From: Johannes Gäßler <redacted>
Date: Sat, 3 Jan 2026 12:55:53 +0000 (+0100)
Subject: CUDA: only allocate FA tmp buffer if needed (#18564)
X-Git-Tag: upstream/0.0.7721~102
X-Git-Url: https://git.djapps.eu/?a=commitdiff_plain;h=0f2e42ca1d1d025e6c4cb4bffb78da8972dec17f;p=pkg%2Fggml%2Fsources%2Fllama.cpp

CUDA: only allocate FA tmp buffer if needed (#18564)
---

diff --git a/ggml/src/ggml-cuda/fattn-common.cuh b/ggml/src/ggml-cuda/fattn-common.cuh
index fa4e87ee4..09c19429a 100644
--- a/ggml/src/ggml-cuda/fattn-common.cuh
+++ b/ggml/src/ggml-cuda/fattn-common.cuh
@@ -918,7 +918,9 @@ void launch_fattn(
         blocks_num.y = 1;
         blocks_num.z = 1;
 
-        dst_tmp_meta.alloc(((size_t) blocks_num.x) * ncols * (2 + DV/2));
+        if (ntiles_total % blocks_num.x != 0) { // Fixup is only needed if the SMs work on fractional tiles.

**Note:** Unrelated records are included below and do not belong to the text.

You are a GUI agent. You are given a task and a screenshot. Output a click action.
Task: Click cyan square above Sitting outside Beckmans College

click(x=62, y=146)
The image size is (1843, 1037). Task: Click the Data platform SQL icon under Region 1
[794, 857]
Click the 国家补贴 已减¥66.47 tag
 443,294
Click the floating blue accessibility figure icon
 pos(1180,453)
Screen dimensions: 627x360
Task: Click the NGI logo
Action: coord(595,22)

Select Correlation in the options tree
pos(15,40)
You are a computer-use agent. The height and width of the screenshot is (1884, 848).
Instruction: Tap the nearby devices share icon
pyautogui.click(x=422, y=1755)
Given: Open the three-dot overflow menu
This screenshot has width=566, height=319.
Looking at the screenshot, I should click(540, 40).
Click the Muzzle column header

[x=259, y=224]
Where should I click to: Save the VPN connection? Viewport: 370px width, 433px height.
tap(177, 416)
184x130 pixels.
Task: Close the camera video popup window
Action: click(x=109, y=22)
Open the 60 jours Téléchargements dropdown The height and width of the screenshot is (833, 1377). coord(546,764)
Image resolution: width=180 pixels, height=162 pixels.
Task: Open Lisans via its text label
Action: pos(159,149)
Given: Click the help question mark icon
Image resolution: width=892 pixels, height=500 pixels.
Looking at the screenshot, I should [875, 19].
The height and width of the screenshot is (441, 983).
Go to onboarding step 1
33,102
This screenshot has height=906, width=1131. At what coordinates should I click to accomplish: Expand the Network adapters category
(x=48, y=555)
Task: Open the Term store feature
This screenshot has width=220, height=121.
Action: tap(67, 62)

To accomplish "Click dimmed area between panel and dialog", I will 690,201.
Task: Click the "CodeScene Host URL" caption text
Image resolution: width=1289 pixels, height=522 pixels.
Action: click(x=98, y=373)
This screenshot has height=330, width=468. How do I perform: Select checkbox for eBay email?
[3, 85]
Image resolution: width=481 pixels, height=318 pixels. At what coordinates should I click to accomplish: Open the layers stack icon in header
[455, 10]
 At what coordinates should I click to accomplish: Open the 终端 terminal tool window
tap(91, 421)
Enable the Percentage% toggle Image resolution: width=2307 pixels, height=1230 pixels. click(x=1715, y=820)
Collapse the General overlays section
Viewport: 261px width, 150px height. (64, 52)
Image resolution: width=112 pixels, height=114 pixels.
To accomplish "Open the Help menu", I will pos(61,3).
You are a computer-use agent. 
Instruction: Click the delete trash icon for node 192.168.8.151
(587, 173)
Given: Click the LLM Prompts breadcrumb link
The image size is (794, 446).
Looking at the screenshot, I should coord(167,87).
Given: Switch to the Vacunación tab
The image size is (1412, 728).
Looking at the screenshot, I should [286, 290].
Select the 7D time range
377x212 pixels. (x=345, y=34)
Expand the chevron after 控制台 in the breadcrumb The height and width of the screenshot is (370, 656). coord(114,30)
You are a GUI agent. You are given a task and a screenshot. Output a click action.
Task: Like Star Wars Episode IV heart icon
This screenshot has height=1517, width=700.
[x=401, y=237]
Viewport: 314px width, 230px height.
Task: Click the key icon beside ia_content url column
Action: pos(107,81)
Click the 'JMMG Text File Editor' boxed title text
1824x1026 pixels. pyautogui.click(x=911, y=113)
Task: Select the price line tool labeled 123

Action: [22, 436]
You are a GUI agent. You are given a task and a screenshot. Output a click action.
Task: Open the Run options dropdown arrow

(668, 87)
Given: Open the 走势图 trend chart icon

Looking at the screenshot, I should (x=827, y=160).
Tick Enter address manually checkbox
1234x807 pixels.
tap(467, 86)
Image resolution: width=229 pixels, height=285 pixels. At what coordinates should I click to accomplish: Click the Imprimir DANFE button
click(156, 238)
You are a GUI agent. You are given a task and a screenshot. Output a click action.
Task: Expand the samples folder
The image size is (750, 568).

+            dst_tmp_meta.alloc((size_t(blocks_num.x) * ncols * (2 + DV/2)));
+        }
     } else {
         const int ntiles_KQ = (K->ne[1] + nbatch_fa - 1) / nbatch_fa; // Max. number of parallel blocks limited by tensor size.